- _Work required_: Each line of the material below is to be checked for "computer"; the number of matching lines is the only output expected.

--- Data excerpts Enclosed Below ---

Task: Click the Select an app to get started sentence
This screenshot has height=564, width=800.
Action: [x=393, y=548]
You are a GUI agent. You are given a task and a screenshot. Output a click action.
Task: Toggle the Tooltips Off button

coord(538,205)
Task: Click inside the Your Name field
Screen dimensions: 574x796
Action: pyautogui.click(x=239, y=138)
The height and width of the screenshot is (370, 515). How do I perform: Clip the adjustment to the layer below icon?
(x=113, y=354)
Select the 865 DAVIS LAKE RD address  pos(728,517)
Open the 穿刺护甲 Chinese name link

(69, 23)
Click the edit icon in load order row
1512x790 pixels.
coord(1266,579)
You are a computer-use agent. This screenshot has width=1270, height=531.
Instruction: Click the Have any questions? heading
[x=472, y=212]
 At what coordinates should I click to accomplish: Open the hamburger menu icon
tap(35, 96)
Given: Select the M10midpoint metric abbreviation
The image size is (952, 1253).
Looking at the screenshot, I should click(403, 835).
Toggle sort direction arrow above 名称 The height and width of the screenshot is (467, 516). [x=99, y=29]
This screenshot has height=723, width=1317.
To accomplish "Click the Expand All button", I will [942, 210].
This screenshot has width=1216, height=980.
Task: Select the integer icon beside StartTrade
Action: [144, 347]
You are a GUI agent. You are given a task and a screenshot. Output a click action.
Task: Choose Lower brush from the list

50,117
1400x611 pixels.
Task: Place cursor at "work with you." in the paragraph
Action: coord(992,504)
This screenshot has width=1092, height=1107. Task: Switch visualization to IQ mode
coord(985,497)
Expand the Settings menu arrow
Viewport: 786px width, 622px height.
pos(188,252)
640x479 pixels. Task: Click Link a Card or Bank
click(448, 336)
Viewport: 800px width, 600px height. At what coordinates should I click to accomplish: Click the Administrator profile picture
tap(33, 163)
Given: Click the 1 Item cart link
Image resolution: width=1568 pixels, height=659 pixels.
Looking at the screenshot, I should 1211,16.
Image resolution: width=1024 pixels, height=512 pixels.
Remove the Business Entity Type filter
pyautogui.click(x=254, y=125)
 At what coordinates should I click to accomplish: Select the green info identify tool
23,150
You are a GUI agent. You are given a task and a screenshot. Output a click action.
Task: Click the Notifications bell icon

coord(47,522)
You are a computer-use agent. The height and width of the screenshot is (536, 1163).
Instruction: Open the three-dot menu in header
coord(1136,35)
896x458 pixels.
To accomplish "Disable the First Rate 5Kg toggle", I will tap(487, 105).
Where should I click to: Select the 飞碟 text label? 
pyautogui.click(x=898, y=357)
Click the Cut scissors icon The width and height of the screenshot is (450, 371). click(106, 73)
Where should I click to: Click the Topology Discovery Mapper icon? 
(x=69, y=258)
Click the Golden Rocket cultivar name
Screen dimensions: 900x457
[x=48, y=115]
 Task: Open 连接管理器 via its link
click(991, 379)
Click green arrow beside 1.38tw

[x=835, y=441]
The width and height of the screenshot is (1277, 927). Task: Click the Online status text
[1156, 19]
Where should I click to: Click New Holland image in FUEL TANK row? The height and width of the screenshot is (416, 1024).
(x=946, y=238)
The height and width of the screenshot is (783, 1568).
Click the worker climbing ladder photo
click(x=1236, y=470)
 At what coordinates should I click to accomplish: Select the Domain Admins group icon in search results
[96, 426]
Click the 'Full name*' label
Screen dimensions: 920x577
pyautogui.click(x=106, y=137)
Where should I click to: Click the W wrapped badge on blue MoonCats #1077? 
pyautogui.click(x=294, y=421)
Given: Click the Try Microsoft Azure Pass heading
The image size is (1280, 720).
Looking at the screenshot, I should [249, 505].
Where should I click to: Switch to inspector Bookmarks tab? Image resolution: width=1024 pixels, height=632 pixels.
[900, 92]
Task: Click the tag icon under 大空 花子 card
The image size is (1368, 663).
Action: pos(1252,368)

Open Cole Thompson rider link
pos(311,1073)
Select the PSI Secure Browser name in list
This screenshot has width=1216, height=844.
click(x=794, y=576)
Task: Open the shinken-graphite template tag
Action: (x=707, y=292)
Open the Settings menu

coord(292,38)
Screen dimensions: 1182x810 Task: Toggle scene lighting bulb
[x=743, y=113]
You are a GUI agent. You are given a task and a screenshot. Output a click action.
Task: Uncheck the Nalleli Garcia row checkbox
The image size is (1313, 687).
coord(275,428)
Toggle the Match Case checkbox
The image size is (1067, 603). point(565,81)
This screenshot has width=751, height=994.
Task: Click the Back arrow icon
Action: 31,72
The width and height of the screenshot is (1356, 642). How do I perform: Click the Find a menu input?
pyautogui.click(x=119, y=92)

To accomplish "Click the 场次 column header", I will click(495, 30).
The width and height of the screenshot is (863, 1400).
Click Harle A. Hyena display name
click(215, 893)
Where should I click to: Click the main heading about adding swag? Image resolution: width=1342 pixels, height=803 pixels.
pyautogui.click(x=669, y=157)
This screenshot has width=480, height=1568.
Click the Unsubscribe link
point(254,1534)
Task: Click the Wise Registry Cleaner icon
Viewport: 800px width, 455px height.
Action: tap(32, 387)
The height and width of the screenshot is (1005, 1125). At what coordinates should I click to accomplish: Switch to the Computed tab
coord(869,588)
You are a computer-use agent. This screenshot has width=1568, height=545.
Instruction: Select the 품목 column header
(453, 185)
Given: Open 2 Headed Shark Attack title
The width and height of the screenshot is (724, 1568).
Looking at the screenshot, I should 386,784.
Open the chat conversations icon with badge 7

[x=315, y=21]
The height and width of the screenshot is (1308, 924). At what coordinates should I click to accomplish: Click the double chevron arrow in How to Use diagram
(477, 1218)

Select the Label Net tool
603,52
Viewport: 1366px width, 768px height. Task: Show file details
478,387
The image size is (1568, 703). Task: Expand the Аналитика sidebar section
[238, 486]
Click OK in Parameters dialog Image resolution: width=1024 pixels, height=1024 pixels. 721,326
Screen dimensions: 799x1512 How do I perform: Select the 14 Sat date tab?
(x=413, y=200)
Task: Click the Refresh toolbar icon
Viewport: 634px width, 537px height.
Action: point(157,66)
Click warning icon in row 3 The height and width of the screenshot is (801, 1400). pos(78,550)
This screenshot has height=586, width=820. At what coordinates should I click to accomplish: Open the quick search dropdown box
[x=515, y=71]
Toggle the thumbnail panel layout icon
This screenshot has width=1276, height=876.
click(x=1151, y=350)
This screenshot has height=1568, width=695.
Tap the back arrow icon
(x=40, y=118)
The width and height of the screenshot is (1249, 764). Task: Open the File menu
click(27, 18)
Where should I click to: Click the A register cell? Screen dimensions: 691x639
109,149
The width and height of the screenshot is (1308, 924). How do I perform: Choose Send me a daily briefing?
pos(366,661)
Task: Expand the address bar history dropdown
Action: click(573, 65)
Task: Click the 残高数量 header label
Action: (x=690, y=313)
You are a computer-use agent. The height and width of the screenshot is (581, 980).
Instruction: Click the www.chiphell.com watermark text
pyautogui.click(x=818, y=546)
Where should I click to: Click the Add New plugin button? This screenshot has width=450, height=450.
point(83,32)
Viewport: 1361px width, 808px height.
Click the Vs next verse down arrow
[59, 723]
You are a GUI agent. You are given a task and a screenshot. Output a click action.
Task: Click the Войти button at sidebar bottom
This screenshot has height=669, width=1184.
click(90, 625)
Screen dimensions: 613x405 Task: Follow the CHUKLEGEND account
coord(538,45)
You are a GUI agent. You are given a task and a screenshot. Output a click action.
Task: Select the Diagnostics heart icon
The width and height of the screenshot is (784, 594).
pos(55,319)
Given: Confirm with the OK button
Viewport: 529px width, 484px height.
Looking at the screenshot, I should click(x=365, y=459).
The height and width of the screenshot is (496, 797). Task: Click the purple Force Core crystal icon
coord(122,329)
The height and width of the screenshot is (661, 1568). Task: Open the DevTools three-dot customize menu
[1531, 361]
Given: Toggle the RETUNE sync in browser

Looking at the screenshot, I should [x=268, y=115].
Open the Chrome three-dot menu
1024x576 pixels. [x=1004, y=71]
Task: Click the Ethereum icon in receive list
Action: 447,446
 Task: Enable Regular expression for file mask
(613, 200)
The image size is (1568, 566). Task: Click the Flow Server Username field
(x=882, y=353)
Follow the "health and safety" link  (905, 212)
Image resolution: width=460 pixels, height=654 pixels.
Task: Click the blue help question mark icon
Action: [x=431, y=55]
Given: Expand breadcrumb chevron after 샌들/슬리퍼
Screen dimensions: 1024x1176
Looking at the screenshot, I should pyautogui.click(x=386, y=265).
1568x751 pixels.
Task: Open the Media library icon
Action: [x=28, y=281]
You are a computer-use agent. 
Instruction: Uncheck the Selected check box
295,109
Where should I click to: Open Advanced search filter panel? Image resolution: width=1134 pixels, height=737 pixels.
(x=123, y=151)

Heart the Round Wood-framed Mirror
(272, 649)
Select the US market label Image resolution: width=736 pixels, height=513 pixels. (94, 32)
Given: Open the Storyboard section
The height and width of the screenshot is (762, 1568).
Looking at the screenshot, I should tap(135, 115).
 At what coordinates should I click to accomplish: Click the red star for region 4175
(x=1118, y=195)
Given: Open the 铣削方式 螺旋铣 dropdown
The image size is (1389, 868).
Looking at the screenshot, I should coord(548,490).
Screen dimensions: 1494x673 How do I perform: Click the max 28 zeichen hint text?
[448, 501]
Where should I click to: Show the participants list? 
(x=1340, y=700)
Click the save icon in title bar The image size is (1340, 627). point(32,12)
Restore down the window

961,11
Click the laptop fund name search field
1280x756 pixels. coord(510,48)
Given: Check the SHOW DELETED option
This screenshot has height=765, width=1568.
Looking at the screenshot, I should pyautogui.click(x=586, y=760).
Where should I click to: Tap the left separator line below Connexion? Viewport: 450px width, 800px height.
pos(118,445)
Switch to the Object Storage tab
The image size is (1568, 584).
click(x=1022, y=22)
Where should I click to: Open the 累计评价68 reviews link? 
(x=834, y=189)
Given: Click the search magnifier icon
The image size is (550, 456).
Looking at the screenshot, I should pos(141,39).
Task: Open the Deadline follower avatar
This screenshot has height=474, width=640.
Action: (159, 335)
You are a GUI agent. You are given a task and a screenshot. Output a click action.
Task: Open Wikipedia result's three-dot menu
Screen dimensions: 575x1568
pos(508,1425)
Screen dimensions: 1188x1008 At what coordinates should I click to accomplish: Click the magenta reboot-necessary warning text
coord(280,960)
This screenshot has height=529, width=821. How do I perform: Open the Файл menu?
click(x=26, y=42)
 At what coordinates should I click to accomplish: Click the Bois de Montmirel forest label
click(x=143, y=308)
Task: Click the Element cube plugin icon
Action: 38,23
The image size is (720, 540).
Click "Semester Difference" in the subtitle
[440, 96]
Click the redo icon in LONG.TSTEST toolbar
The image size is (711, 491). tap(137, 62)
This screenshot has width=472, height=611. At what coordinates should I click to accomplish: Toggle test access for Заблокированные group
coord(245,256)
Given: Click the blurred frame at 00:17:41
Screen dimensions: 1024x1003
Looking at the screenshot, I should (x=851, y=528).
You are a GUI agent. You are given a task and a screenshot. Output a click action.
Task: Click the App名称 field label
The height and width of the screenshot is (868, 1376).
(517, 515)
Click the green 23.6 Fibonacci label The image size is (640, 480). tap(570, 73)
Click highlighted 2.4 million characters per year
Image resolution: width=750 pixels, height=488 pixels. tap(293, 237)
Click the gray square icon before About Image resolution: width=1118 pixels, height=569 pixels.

--- End of Enclosed Data excerpts ---

- _Answer to this problem_: 5